File spoon-archives/habermas.archive/habermas_1999/habermas.9904, message 17


Date: Wed, 21 Apr 1999 04:33:32 -0700 (PDT)
Subject: HAB: Re: Jargon and comprehensibility


I joined this list because I thought it would help me
prepare for a presentation that I am giving today on
Habermas in a graduate seminar on contemporary social
theory.  I have read some of Thomas McCarthy's stuff, some
other secondary sources, vol. 1 of the ToCA, and a few of
Habermas's other works.  My exposure to Habermas began just
ten weeks ago.  Although sometimes I have had to pick up a
book to decipher exactly what the discussion was about, I
did not see this as a bad thing. 

I would have to disagree with the assertion that the list
is specialized to the point of incomprehensibility. 
Although I have not yet posted any responses, I have found
the discussions both productive and fun.  I have been on
many lists of an 'academic' nature, and this is possibly
the most serious and stimulating online community that I
have been a part of.  This is not a list for beginners, but
it is far from being inaccessible to dedicated outsiders.

**Supplied entries**

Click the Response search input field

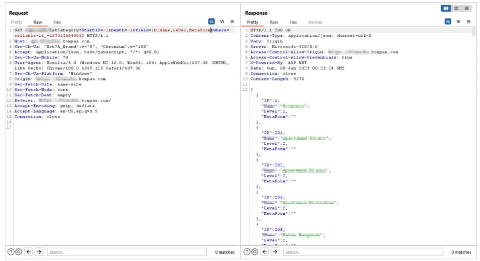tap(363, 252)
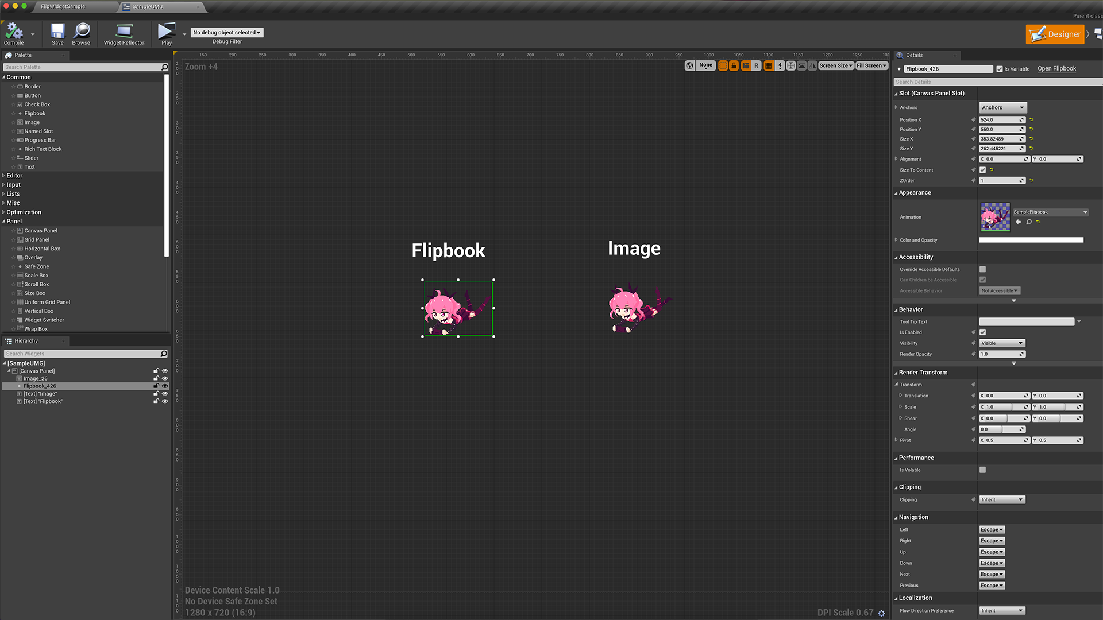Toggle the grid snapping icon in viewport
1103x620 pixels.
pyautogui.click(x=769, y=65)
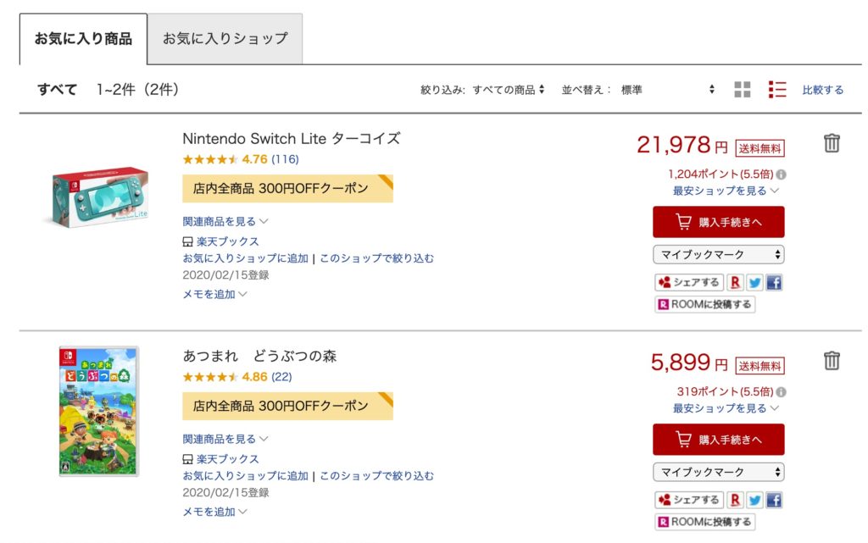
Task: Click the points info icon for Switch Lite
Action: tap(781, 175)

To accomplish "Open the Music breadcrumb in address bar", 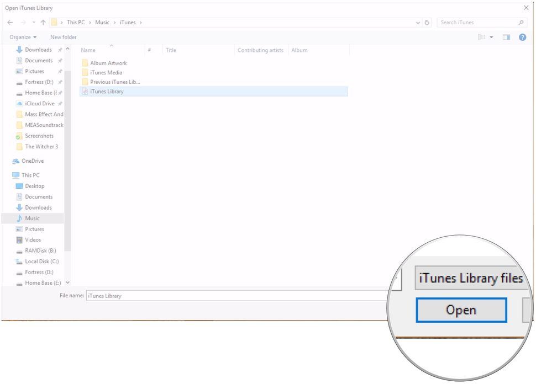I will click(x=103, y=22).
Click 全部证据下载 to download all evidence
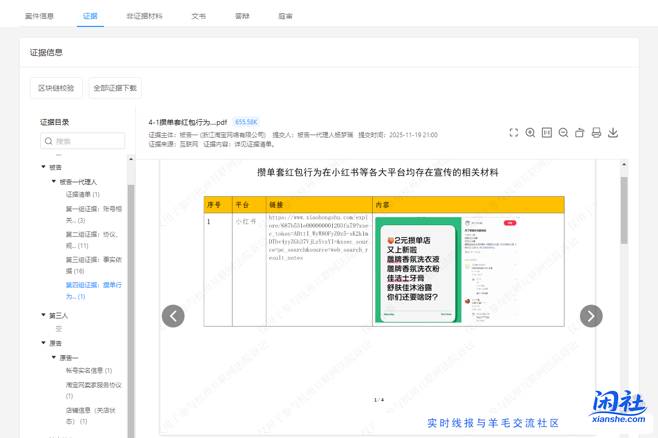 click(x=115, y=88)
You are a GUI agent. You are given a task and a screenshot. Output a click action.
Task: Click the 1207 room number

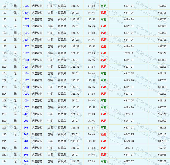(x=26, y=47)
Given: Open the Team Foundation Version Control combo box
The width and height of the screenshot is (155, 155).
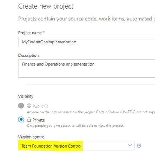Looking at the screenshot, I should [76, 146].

**Task requirements**
[A] Answer from the list message:
(i) How long ago did the writer's exposure to Habermas begin?
(ii) Which volume of the ToCA has the writer read?
(iii) Who does the writer say the list is not for?
[B] Please copy the list message between "Although I have" and "to dedicated outsiders.", inclusive.
Rely only on the list message, not the material.

**The solutions**
[A]
(i) Ten weeks ago.
(ii) Volume 1.
(iii) Beginners.

[B]
Although I have not yet posted any responses, I have found
the discussions both productive and fun.  I have been on
many lists of an 'academic' nature, and this is possibly
the most serious and stimulating online community that I
have been a part of.  This is not a list for beginners, but
it is far from being inaccessible to dedicated outsiders.